• [Given request]:
Output the data below as a JSON list of strings with one string per line, leaving out blank lines. Begin at the line that has "Point to the label 52618" and stop after the line that has "tap(1496, 382)".

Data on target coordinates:
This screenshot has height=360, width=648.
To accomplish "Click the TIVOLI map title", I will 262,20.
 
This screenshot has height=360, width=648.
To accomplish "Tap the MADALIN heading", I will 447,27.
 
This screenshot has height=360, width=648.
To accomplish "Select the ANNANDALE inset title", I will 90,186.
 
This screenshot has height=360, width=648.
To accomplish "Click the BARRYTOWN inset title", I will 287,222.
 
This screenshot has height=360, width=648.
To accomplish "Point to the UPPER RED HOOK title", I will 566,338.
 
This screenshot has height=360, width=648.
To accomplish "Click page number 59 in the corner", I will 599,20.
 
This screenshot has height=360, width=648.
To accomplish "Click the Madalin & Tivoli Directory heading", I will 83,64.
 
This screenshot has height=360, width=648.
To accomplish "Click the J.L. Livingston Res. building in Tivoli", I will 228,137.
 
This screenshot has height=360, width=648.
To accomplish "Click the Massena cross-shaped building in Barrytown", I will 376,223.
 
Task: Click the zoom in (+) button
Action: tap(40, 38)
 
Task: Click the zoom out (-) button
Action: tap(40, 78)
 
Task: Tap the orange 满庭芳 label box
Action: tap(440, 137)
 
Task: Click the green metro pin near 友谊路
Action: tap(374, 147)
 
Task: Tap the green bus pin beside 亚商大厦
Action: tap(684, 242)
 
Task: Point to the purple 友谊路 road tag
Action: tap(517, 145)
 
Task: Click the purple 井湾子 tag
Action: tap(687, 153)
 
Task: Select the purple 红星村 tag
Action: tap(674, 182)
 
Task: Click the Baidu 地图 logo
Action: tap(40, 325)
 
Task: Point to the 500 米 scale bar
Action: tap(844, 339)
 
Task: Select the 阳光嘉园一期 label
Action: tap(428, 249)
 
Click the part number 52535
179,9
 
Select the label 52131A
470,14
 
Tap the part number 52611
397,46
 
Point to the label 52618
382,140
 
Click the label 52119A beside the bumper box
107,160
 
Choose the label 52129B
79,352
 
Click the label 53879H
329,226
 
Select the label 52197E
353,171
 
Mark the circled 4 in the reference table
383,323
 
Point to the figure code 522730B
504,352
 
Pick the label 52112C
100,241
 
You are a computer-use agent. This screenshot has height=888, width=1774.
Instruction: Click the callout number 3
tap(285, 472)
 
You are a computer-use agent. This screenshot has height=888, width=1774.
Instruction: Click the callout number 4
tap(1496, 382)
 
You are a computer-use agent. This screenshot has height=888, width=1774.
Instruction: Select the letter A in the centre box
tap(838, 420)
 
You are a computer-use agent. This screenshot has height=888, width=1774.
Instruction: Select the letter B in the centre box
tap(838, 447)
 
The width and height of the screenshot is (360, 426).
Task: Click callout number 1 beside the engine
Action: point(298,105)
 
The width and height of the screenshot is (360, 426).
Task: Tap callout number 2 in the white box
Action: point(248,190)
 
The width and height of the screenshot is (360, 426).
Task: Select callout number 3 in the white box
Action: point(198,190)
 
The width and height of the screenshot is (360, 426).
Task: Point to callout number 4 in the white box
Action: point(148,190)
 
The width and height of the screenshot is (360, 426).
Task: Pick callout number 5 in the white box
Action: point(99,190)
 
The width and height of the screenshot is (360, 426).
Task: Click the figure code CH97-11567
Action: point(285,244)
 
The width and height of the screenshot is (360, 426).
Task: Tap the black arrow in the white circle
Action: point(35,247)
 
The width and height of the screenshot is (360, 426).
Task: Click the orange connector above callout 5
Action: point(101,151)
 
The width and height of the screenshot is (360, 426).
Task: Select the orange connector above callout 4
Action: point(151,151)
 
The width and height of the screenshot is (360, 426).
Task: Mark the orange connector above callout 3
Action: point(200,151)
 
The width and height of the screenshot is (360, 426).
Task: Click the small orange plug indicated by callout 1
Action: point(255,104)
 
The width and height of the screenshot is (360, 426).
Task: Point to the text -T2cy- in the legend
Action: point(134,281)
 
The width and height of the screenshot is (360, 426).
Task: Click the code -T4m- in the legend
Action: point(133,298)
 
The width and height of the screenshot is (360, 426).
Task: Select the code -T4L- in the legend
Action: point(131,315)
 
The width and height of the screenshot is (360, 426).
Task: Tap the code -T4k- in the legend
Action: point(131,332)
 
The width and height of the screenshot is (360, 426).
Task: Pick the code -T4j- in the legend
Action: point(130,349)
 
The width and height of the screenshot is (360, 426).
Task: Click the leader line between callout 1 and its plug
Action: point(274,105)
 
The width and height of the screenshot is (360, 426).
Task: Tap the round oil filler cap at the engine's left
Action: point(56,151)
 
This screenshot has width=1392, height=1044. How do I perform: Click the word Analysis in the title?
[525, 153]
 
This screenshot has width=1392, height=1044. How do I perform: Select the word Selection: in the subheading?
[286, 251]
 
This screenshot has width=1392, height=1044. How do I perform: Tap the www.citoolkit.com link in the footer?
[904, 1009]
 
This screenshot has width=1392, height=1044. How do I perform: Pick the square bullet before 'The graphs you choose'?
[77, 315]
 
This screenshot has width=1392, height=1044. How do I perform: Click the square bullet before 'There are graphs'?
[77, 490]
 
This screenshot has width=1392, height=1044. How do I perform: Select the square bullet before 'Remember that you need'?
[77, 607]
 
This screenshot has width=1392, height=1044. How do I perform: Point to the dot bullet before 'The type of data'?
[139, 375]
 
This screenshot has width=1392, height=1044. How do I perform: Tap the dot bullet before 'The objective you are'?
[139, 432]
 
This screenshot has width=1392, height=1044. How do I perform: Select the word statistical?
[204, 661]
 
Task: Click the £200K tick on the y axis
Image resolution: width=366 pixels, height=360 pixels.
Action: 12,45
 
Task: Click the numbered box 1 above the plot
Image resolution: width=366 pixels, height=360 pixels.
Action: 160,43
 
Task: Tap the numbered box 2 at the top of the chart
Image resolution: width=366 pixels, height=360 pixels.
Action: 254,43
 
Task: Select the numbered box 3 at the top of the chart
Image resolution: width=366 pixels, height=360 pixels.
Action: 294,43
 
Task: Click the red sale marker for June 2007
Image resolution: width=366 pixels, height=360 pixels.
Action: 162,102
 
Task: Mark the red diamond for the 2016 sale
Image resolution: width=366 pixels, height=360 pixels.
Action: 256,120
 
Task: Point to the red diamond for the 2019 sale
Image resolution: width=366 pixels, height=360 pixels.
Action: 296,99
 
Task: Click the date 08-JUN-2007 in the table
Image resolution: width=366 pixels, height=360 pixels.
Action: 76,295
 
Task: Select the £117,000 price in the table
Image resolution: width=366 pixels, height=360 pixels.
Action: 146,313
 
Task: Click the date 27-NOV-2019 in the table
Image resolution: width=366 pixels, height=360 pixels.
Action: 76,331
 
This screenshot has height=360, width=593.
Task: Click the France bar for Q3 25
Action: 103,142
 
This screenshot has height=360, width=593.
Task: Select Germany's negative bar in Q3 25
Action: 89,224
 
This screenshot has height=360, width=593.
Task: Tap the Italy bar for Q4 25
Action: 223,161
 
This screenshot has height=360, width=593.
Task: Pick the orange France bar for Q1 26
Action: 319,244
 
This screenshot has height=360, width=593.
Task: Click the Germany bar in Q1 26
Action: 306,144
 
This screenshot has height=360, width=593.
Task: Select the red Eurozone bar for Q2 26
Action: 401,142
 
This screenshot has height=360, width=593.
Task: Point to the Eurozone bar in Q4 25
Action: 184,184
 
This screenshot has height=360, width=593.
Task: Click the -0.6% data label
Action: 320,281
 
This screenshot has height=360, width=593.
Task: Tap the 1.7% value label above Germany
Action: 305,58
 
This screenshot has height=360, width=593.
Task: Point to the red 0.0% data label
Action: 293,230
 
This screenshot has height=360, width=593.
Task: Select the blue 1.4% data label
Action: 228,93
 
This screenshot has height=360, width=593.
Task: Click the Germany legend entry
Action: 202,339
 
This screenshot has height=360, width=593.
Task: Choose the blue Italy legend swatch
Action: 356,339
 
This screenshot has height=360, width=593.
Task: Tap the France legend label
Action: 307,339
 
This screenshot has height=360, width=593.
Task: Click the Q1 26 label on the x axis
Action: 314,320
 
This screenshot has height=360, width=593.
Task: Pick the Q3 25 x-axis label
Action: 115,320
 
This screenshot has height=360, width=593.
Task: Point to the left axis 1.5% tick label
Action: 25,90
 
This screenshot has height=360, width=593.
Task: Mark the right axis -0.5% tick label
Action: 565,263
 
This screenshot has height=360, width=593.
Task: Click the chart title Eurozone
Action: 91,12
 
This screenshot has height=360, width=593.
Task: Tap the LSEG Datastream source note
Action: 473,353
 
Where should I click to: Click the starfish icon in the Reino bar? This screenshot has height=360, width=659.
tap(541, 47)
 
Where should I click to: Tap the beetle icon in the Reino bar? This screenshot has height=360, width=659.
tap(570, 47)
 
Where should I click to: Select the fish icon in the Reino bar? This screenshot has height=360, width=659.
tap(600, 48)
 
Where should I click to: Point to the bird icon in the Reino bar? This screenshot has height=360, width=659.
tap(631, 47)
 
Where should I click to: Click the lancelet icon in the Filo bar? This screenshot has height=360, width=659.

• [Finished exercise]:
[
  "Point to the label 52618",
  "382,140",
  "Click the label 52119A beside the bumper box",
  "107,160",
  "Choose the label 52129B",
  "79,352",
  "Click the label 53879H",
  "329,226",
  "Select the label 52197E",
  "353,171",
  "Mark the circled 4 in the reference table",
  "383,323",
  "Point to the figure code 522730B",
  "504,352",
  "Pick the label 52112C",
  "100,241",
  "You are a computer-use agent. This screenshot has height=888, width=1774.",
  "Instruction: Click the callout number 3",
  "tap(285, 472)",
  "You are a computer-use agent. This screenshot has height=888, width=1774.",
  "Instruction: Click the callout number 4",
  "tap(1496, 382)"
]